Letterkenny hosts Army’s vice chief of staff on first visit to industrial depot
Photo by Pam Goodhart, Letterkenny Army Depot
Underscores critical support to nation’s defense
By JANET GARDNER
AMCOM Public Affairs
Top Army leaders – including Army vice chief of staff Gen. Daniel Allyn – who visit Letterkenny Army Depot in Pennsylvania gain a close-up view of the value the Army’s organic industrial base depots provide in ensuring the nation’s warfighters have the equipment they need to have the advantage on the battlefield.
Allyn made his first-ever trip to Letterkenny Army Depot on March 24. He was escorted by Letterkenny commander Col. Deacon Maddox and Aviation and Missile Command commander Brig. Gen. Douglas Gabram. Letterkenny is a subordinate element of AMCOM.
“This visit to Letterkenny by the vice chief of staff underscores the critical support that the Army’s depots provide to the nation,” Gabram said.
Allyn not only reviewed depot manufacturing processes but also talked one-on-one with the employees who have built Letterkenny’s reputation as a Center of Industrial and Technical Excellence for air defense and tactical missile systems. Employees conduct maintenance, modification, repair, storage and demilitarization operations on tactical missiles and ammunition.
“The Letterkenny Army Depot’s innovative and enduring workforce is second to none,” Allyn said. “The expertise these employees possess enables them to prototype, manufacture and sustain our most critical combat equipment and enablers; the workforce is the bedrock of the depot and is steadfast in their commitment to our nation.
“This community's unique ability to surge capability in order to provide first class logistics support to our joint warfighters while simultaneously contributing to our international partners requirements is a testament to the strength and agility of our phenomenal organic industrial base.”
As Allyn’s aircraft touched down on the depot’s helipad, Gabram and Maddox officially welcomed him. They then boarded a bus for a short ride to the first of two facilities highlighted on the one-hour visit.
At the Ground Systems Readiness Facility, Allyn observed various stages of reset, recap and new build programs in production. State-of-the-art milling machines, such as the depot’s 9-axis Mazak machine that takes a block of aluminum and fabricates it into a one-piece construction design, were showcased in the manufacturing and fabrication annex.
Along the tour route, Allyn observed Patriot shelters, route clearance vehicles undergoing customer-specific modifications or combat-induced repairs, Patriot reset prime movers and the Sentinel common platform upgrade. As the group walked through the facility, Maddox pointed out the facility’s unique capabilities, including the high-bay space, heavy-crane capacity, and adaptable industrial space to accommodate surge requirements and the spectrum of weapon systems programs delivered by Letterkenny.
The group then walked through the Missile Systems Readiness Facility where Allyn spoke with depot artisans working on major end items of the Patriot radar on the production floor.

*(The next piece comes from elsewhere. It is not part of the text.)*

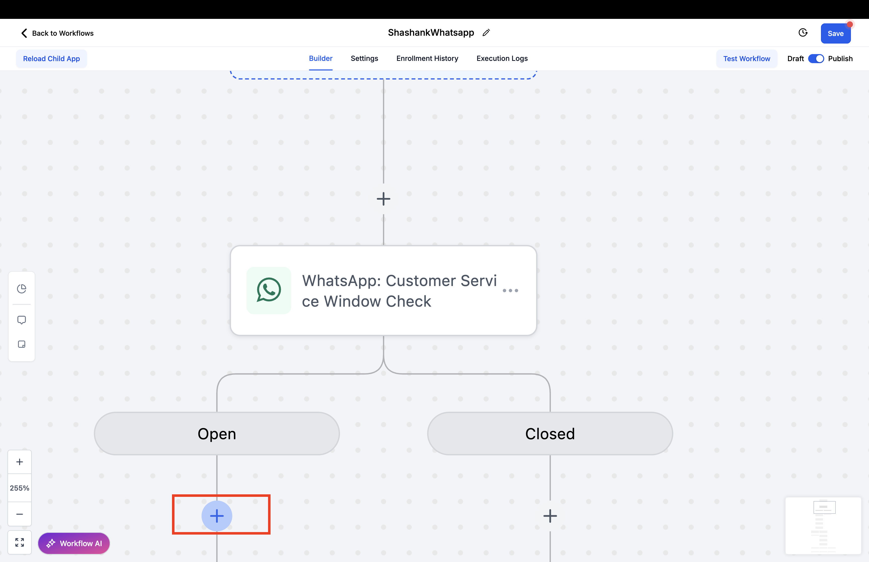This screenshot has height=562, width=869.
Task: Add step under the Open branch
Action: point(217,516)
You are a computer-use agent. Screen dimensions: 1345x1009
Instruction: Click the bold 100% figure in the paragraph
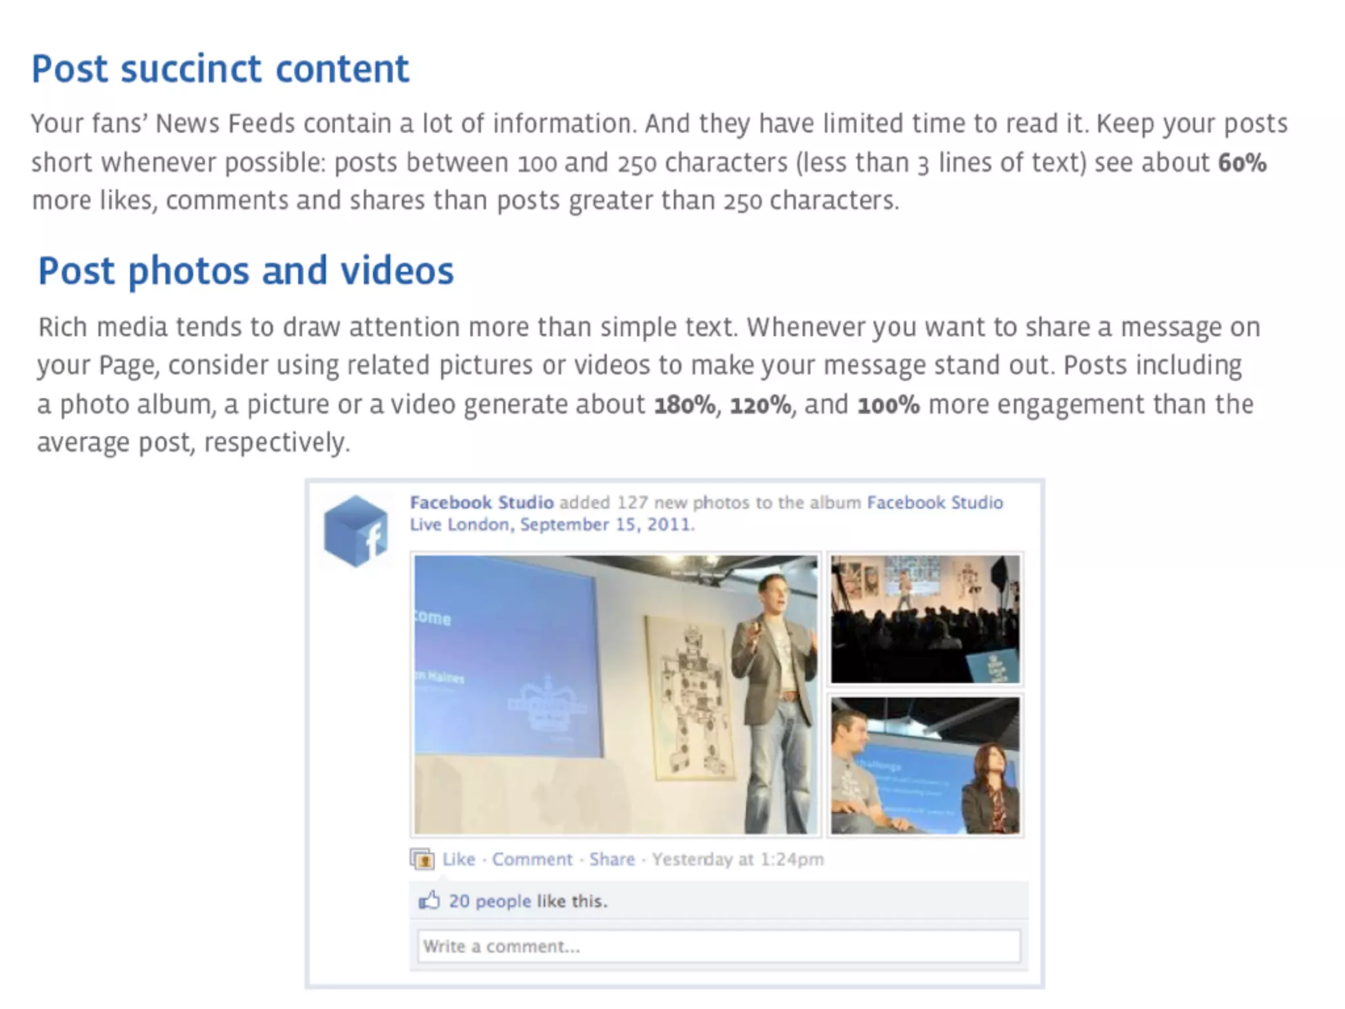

The tour finished in the circuit card room with Allyn getting a first-hand look at the intricacies of the skillsets performed by depot artisans. He sat behind a power zoom stereo microscope and viewed the reconstruction of a 9-layer circuit card that required micro-miniature soldering. Marcia Storts of the Theater Missile Systems Division explained the level of detail on the circuit card under the microscope.
Throughout the entire visit, both Gabram and Maddox emphasized the depot’s highly skilled workforce and Letterkenny’s unique “systems approach” in providing air defense weapon system readiness. This approach entails the production of complete unit sets, from weapon systems platforms to missile re-certification.
At the end of the day, Maddox said the tour provided Allyn with an understanding of how the depot’s “workforce skills are critical to the nation, particularly our ability to defend against air threats, and that what we do here in central Pennsylvania plays a vital role, not only in the Army’s readiness strategy, but also in those of our international partners.”
Echoing those same sentiments, Gabram said, “As Gen. (Dennis) Via, U.S. Army Materiel Command commander, has championed, these organizations represent a long-term insurance policy to the nation.
“They are a critical capability that cannot be built overnight, and they possess an unmatched capacity to accommodate strategic surge requirements. Their skills, and the men and women who work within our depots are true artisans. Their skills take decades to master, and our nation is better positioned for an uncertain future through their expertise and the systems in place at the depots. The strategic readiness of our Army and our nation are enhanced because of the experts working in our nation’s depots.”
The Army’s organic industrial base consists of a series of depots and arsenals under the direction of AMC headquarters responsible for providing many of the “hard iron” aspects of war equipment, such as tanks, artillery, ammunition and aircraft. AMCOM is a major subordinate command to AMC that oversees Letterkenny’s support of Army missile systems.
Letterkenny, located in south central Pennsylvania, is one of five “hard iron” depots within AMC and provides state-of-the-art electronics, mission systems integration and other capabilities in the areas of route clearance vehicles, power generation and a broad range of support services.